Bye-bye pasta! If you love lasagna but have trouble getting your veggies in then we have the recipe for you.Eat Drink Paleo’s take on lasagna substitutes sheets of semolina for sheets of zucchini, eggplant and parsnip. Yum! These three mild-flavored veggie pairs well with tomato passata meat sauce and makes for a high protein, high fiber meal your family will not forget.
No-Pasta Lasagna
Ingredients
For the beef and tomato sauce:
- 2 tablespoons Olive Oil
- 1个中等棕色洋葱,切成丁
- 1 teaspoon Salt
- 1 teaspoon Ghee
- 500克(1.1磅)95%瘦牛肉牛肉
- 2/3 cup dry Red Wine
- 3 Garlic cloves, finely diced chopped
- 2/3茶匙黑胡椒粉
- 2/3茶匙甜辣椒粉
- 3 cups Tomato Passata
对于烤宽面条层:
- 1个偏见(约9英寸长),剥皮并切成薄片
- 1 large Eggplant (approx. 1 1/4 pound), sliced into 1 cm-thick disks (1/2 inch)
- 1 teaspoon Salt
- 2 tablespoons Olive Oil
- 2 tablespoons Ghee
- 1/2 cup fresh Basil leaves, torn
- 5个纽扣蘑菇,切成薄片
- 2 cups baby Spinach leaves
- 3个中型西葫芦,垂直切成细丝带
Garnishes:
- 1 1/2 cups Ricotta Cheese
- 2–3汤匙磨碎的帕尔玛奶酪
- 20 cherry Tomatoes, halved
方向
为开发隔层准备:
Heat oven to 180°C (355°F).
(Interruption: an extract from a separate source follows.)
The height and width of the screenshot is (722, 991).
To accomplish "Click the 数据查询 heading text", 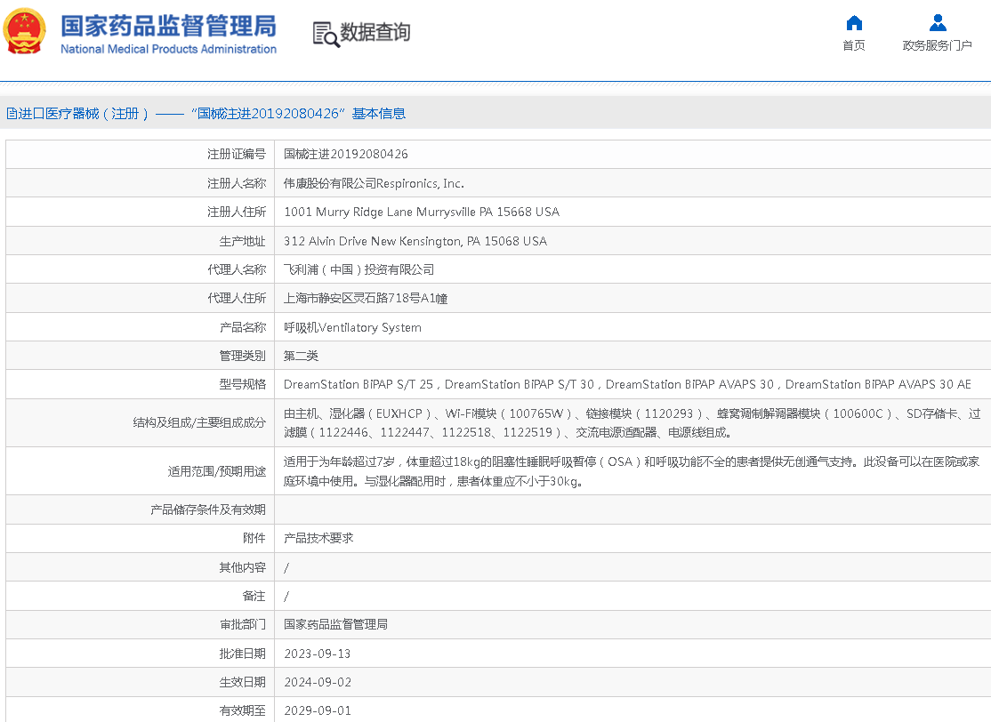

Place a layer of parsnip slices with a little ghee in a deep lasagna tray and pre-bake in the oven for 15 minutes, this will help to soften them slightly before we build the rest of the layers. Set aside.
To make the meat sauce:
Heat 2 tbsp of olive oil and sauté onion with a pinch of salt for 5-8 minutes, until slightly caramelized. Add 1 tsp of ghee and bring the heat up to high.
打破牛肉碎,然后添加到煎锅中。使用刮铲或土豆捣碎器(我的小技巧)将碎片搅拌成小块,因为它在烹饪过程中倾向于凝结在一起。煮约5-6分钟,直到变成褐色。
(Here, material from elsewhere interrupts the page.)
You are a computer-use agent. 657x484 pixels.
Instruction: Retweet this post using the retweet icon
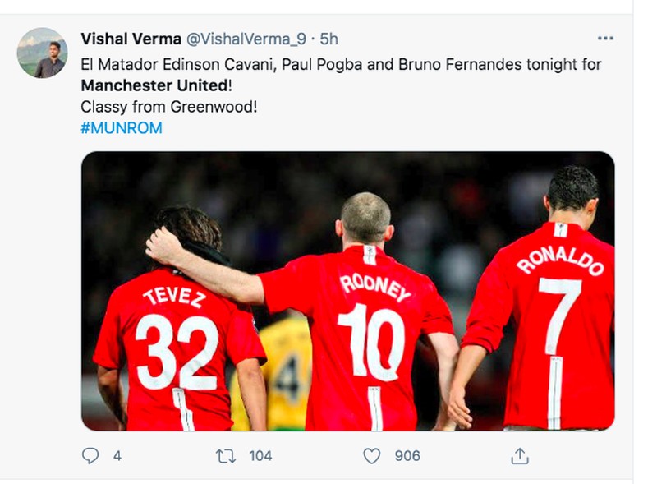pyautogui.click(x=225, y=455)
Add red wine, garlic, pepper, paprika and salt to cooking meat and stir for 3-4 minutes. Add tomato passata, bring to boil and turn the heat down to simmering temperature. Simmer for 10 minutes.
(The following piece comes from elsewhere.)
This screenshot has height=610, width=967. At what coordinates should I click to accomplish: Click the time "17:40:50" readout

To prep the eggplant layers:
Meanwhile, sprinkle eggplant slices with salt and set aside for 10 minutes to draw out some of the juices. Rinse and pat dry. Heat the oven back to 180°C (355°F).
In another frying pan, heat 2 tbsp olive oil and 1 tsp ghee. Fry the eggplant in batches for 2-3 minutes on each side, until light golden brown. Add more olive oil and ghee as you go along. Set aside, by this stage all our layer ingredients should be ready.
组装烤宽面条:
Take the baking tray out of the oven and start layering the lasagna in this order from bottom to top: parsnip slices, 1/3 of tomato meat sauce, eggplant slices, fresh basil leaves, mushrooms, remaining meat sauce, baby spinach and zucchini slices. Drizzle olive oil and cracked black pepper if desired.
煮烤宽面条:
Cook in the oven, at 180°C (355°F), for 35–40 minutes. If using ricotta and grated Parmesan cheese, add on top of the lasagna at the 20 minutes cooking-time mark. Increase the heat to 200°C (390°F) for the last 10–15 minutes.
Garnish with fresh basil and a few cherry tomatoes. Serve with a side mixed salad.
营养Information
Serves:8 |Serving Size:1/8盘
Per serving:Calories: 417; Total Fat: 19g; Saturated Fat: 2g; Monounsaturated Fat: 7g ; Cholesterol: 64mg; Sodium: 806mg; Total Carbohydrates: 36g; Dietary Fiber: 12g; Sugars: 15g; Protein: 26g
营养Bonus:Potassium: 1184mg; Vitamin A: 85%; Vitamin C: 113%; Calcium: 22%; Iron: 20%
Irena Macri is a cook who provides inspiration and tools to people who want to achieve better health and wellbeing through Paleo nutrition and lifestyle. She showcases the diversity of the Paleo diet on her websiteEat Drink Paleousing beautiful fresh produce and flavours inspired by many cultures and cuisines. Connect with her onFacebook,推特要么Instagram.